=== Begin Enclosure ===

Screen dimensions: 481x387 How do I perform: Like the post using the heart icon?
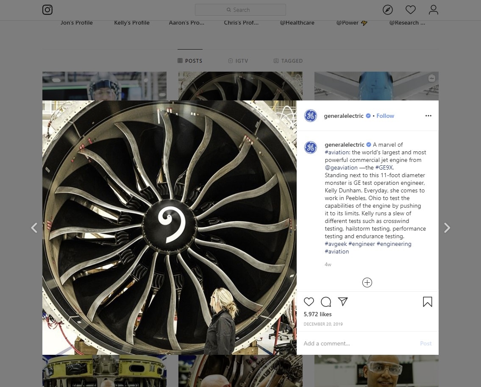click(x=309, y=302)
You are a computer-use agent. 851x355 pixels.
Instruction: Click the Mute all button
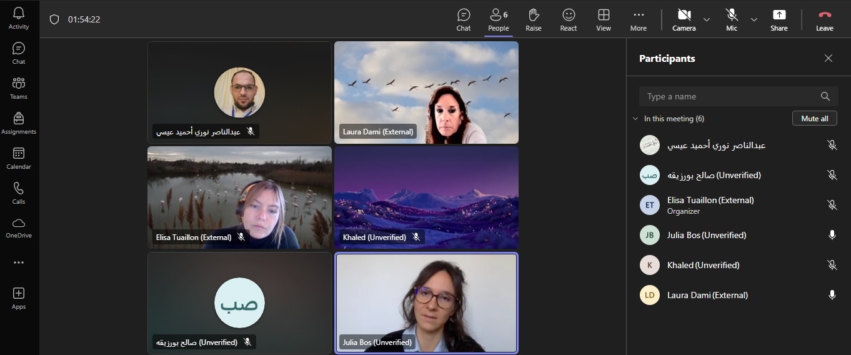[814, 119]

=== End Enclosure ===

*About this task*
Please copy the data above exactly, omitting the pictures.

*Result of the exercise*
Screen dimensions: 481x387 How do I perform: Like the post using the heart icon?
click(x=309, y=302)
You are a computer-use agent. 851x355 pixels.
Instruction: Click the Mute all button
[814, 119]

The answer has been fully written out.